As long as we adhere to sensible laws (as we should do anyway) I don't see how a DNA database could be very harmful.
 
Posted by Ron Lambert (Member # 2872) on :
 
Soara, you asked: "How could it ever be legal for an insurance company to raise your rate just because you're prone to diseases?"

Don't insurance companies now charge higher rates for smokers, or give special discounts for non-smokers? If you are a smoker, you are statistically more prone to lung cancer and other maladies. But should people have the right to conceal from insurance companies the fact that they are smokers? That means that the rest of us who are non-smokers will have to pay higher rates, to make up for the higher cancer incidence among those who conceal the fact that they are smokers.
 
Posted by Palliard (Member # 8109) on :
 
quote:
If your DNA shows to not be a match, you're clear.
Maybe, eventually. This guy seems to think this "partial match" business may not be such a hot idea.

He was pretty lucky. Some people have been held a lot longer than a couple of weeks as material witnesses.
 
Posted by King of Men (Member # 6684) on :
 
The question about 99% matching for all humans : Well, yes, and actually it's even more than that. However, the sort of DNA we're talking about here is taken from parts of the genome that are not shared between all humans. Hair colour, for example. So a 50% match refers to just those parts that are being tested right now, which would be maybe twenty or thirty genes. (Maybe more by now, as the technology gets better.) Nobody's going to go looking for matches in the genes for digestive proteins, where a small mutation means a dead baby.
 
Posted by Farmgirl (Member # 5567) on :
 
Hmmm.. what Dan_Raven said doesn't match with what I've read in our local media (when having quite an in-depth look at DNA testing done for police work during a serial killer hunt last year).

My understanding is that if you are a convicted felon, your DNA test results go into the database. However, if you are asked for a DNA sample, and you are NOT convicted of a crime, or it does not point to whatever they expected it to point to, that DNA sample must be DESTROYED by law (maybe that's a Kansas law) and cannot be entered into the database.

FG
 
Posted by pH (Member # 1350) on :
 
I would be really upset if my DNA were ever made a part of public record.

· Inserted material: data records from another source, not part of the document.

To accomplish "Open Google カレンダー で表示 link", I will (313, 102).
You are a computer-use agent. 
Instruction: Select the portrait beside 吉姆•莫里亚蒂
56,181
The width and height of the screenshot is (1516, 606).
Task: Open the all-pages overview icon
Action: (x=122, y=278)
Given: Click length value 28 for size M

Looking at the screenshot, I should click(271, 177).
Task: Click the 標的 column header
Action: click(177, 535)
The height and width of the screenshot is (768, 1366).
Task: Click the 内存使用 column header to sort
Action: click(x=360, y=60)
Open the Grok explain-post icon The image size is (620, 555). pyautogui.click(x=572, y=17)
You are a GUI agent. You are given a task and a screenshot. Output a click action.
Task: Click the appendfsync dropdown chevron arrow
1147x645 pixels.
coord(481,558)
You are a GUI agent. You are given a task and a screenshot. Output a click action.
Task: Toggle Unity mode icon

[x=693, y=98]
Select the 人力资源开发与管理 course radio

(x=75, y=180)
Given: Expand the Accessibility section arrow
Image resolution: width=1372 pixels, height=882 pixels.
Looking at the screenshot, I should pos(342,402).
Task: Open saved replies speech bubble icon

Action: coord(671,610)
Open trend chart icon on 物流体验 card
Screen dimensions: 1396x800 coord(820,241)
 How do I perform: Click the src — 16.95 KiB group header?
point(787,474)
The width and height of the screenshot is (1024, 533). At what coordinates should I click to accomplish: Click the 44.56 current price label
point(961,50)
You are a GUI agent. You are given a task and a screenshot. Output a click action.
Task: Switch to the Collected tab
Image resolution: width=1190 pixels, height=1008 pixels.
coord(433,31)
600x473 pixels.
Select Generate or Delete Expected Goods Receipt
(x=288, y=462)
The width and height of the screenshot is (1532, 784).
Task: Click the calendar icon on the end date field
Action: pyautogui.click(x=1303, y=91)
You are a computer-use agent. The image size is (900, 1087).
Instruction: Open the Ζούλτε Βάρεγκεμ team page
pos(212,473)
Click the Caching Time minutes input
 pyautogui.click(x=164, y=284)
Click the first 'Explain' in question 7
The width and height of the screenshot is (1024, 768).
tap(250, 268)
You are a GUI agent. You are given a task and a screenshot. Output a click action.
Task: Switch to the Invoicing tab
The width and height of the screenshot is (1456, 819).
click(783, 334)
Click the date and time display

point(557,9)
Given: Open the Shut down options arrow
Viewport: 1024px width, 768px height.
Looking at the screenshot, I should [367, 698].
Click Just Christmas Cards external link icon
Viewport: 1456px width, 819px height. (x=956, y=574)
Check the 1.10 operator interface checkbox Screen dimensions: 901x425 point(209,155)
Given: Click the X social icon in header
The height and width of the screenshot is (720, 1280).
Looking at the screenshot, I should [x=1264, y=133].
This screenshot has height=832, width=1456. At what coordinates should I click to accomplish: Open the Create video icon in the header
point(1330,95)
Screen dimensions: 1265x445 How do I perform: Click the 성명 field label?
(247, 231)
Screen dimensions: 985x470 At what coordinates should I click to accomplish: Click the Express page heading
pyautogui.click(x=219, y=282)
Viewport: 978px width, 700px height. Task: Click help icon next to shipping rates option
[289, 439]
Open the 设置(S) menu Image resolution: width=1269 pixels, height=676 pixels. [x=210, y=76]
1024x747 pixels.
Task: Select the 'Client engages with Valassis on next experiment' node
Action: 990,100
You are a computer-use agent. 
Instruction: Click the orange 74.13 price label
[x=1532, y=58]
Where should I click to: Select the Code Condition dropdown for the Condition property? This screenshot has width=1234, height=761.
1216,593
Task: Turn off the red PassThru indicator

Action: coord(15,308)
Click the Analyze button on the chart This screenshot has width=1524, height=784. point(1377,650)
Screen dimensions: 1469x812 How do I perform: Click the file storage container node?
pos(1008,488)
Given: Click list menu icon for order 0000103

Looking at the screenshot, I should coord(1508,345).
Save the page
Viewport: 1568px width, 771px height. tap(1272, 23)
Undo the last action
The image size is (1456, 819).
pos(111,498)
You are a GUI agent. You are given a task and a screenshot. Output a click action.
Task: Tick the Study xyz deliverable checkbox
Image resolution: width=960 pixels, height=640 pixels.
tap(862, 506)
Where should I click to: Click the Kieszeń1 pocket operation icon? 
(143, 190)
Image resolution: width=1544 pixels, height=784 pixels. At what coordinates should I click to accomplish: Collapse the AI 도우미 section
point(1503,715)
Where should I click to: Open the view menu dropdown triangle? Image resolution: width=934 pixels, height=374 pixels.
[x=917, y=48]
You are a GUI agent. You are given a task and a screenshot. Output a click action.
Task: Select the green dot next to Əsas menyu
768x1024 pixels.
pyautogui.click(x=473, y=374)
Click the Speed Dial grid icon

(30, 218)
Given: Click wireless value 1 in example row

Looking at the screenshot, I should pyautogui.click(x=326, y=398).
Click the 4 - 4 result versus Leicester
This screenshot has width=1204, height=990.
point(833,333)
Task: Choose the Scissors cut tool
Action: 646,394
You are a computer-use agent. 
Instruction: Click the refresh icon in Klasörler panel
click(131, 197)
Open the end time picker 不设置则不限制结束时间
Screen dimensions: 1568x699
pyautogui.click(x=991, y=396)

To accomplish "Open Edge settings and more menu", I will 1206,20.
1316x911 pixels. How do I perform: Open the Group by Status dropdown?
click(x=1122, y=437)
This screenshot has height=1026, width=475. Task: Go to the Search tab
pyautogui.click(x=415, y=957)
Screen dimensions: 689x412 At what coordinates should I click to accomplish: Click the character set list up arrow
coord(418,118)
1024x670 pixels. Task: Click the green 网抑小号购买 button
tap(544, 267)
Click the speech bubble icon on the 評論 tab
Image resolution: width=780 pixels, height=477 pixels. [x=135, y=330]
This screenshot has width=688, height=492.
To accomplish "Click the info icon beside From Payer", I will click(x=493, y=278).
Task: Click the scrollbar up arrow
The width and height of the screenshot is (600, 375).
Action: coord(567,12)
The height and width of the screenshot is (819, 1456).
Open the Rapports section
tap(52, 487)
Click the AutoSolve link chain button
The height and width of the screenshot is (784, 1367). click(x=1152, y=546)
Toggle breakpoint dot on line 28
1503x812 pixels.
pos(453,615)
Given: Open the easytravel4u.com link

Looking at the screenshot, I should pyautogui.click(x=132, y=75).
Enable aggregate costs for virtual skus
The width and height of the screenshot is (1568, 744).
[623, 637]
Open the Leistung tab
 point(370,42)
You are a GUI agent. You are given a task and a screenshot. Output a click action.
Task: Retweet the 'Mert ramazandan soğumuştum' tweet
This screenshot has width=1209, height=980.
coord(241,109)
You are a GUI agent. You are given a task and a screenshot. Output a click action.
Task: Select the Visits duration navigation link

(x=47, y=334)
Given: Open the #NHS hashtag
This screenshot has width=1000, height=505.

REALLY upset.

Mmmm, Gattaca.

-pH
 
Posted by pH (Member # 1350) on :
 
quote:
How could it ever be legal for an insurance company to raise your rate just because you're prone to diseases?
I don't know if they actually raise the rate, but they'll deny you coverage. Or make you take a plan with a ridiculous deductible that costs more. So that's sort of like raising the rate.

-pH
 
Posted by MightyCow (Member # 9253) on :
 
Insurance companies raise rates all the time. Once I turned 30, my rates went up about 35% over night. How much of a stretch is it to think they will make it practice to reevaluate your coverage should your DNA results become available?